If the plan sponsor has multiple self-insured health plan arrangements (such as a self-insured PPO and an HRA), only unique covered lives are counted provided the plans have the same plan year. This means that for an HRA that is integrated with a self-insured medical plan, the PCORI fee is based on the average covered lives of employees covered in the employer’s self-insured medical plan (i.e., the employer need not count that life again under the HRA for PCORI fee purposes because that fee is already captured when averaging the number of covered lives in the selfinsured medical plan) so long as the HRA and the selfinsured medical plan have the same plan year. If applicable, employee lives that are covered by the HRA but not the selfinsured major medical plan are added to the calculation.
Short Plan Years: The PCORI fee is payable for all plan years. This includes short plan years covering periods of less than 12 months4.

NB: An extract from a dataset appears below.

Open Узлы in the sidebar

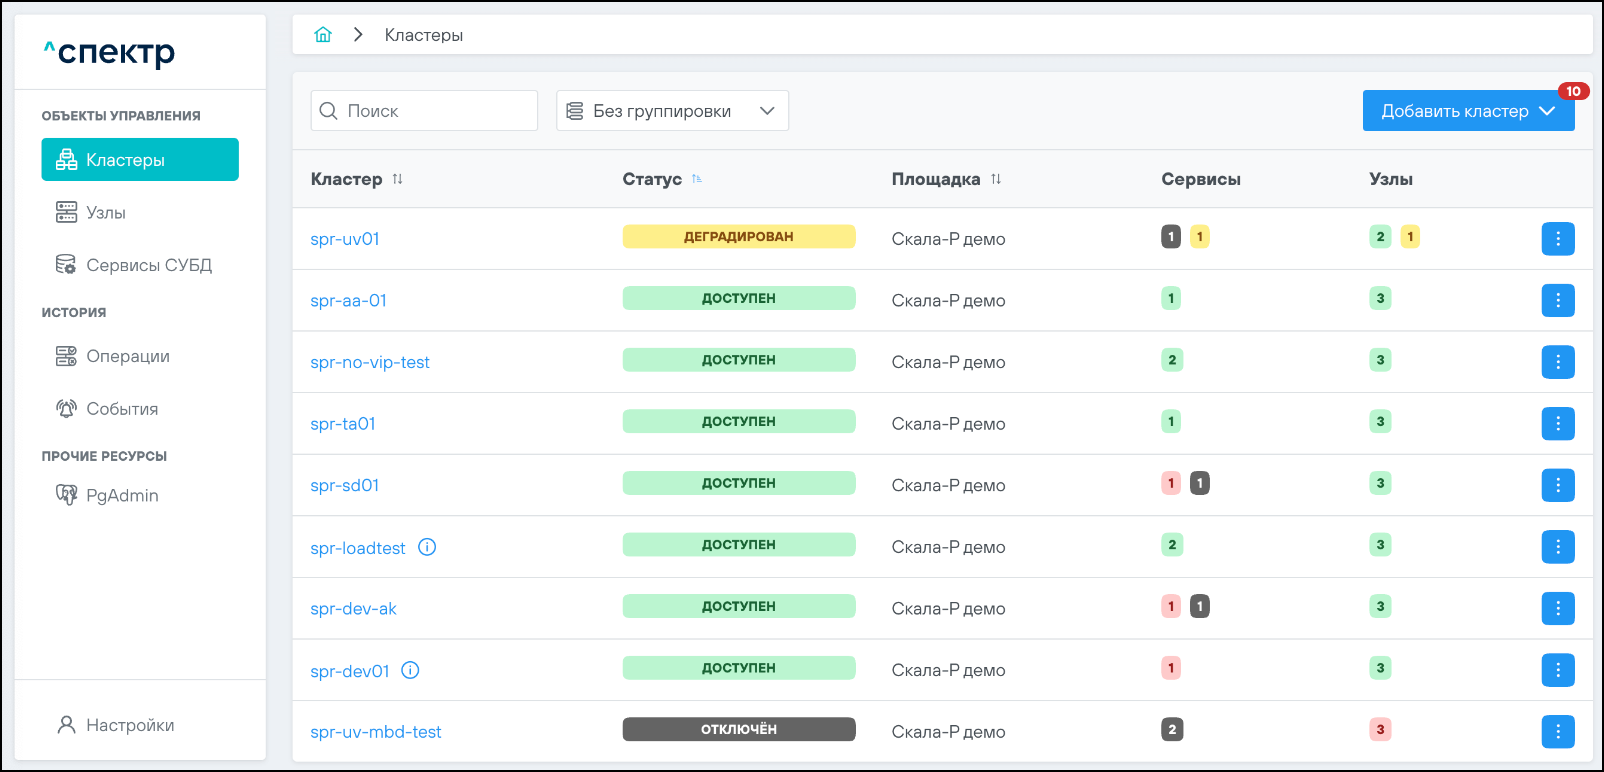(106, 213)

Actions Items for Plan Sponsors
Sponsors of self-insured plans should pay close attention to the annual PCORI fee increases and are required to file Form 720 and pay the applicable PCORI fee by July 31 of the calendar year following the end of the plan year.
Plan sponsors who uncover mistakes in reporting should consult with their tax advisors for assistance with the corrective process. This may include filing amended Form 720 excise tax returns for any periods in which errors were made or when providing a response to an IRS demand letter(s).

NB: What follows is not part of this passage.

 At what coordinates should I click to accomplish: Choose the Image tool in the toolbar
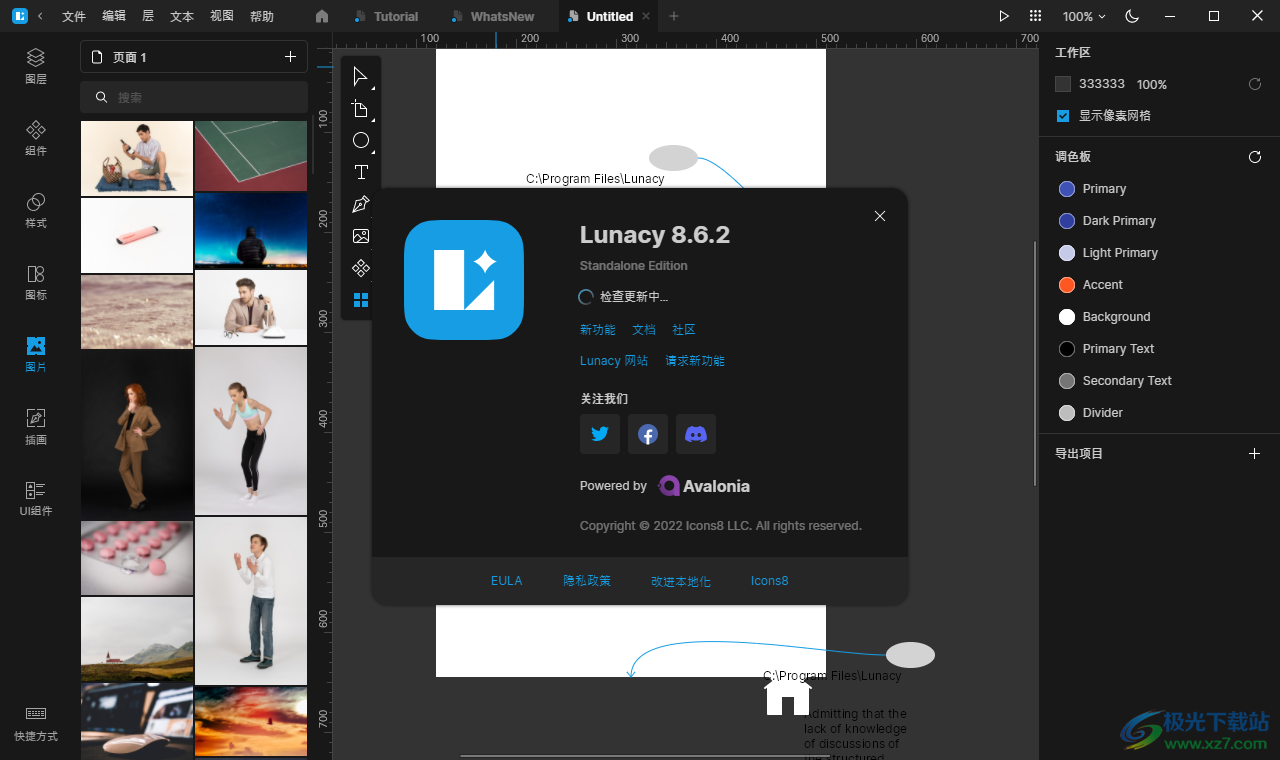coord(360,236)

1 Generally, the entity responsible for reporting is the employer who has established and maintains the health plan for the benefit of its Employees and their covered family members. For other types of arrangements (e.g. multiple employer plan established to benefit the employees of multiple employers that are not sufficiently related to constitute a controlled group, and multiemployer plans established by collective bargaining units to benefit their members), the MEWA or the contributing entities may be responsible for reporting.

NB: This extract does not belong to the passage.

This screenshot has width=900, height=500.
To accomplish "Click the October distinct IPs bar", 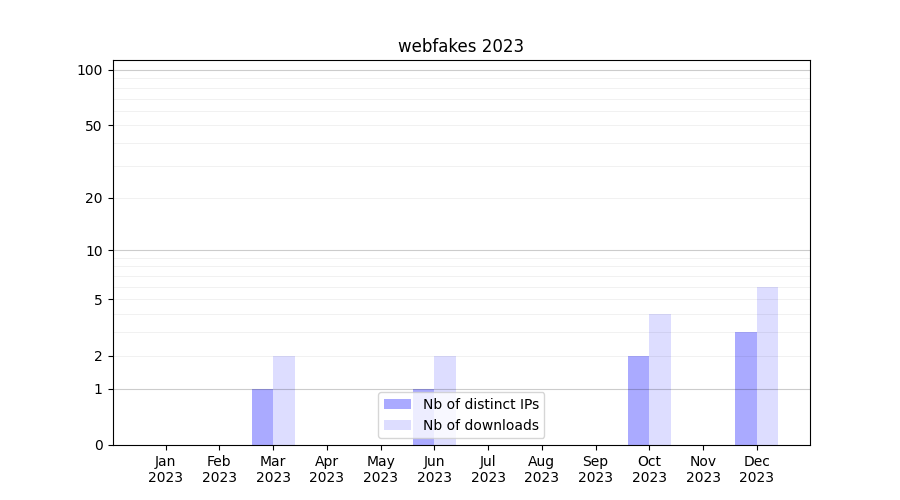I will pos(638,400).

2 “Excepted benefits” not subject to the PCORI fee include: stop-loss policies, stand-alone dental or vision coverage not integrated with the employer’s medical plan, health FSAs that are only offered to employees who are eligible for the group health plan and the maximum annual reimbursement is limited to the greater or two-times the employee’s annual salary reduction election or the employee’s annual election plus $500, certain EAPs and wellness programs that do not provide coverage for “significant medical care”, certain expatriate plans, and on-site medical clinics
3 See 26 CFR Part 46 Subpart C – Fees on Insured and Self-insured Health Plans
4 Refer to: Patient Centered Outcomes Research Trust Fund fee: Questions and answers (Q&A # 12) for more specifics on the application of the PCORI fee to a short plan year.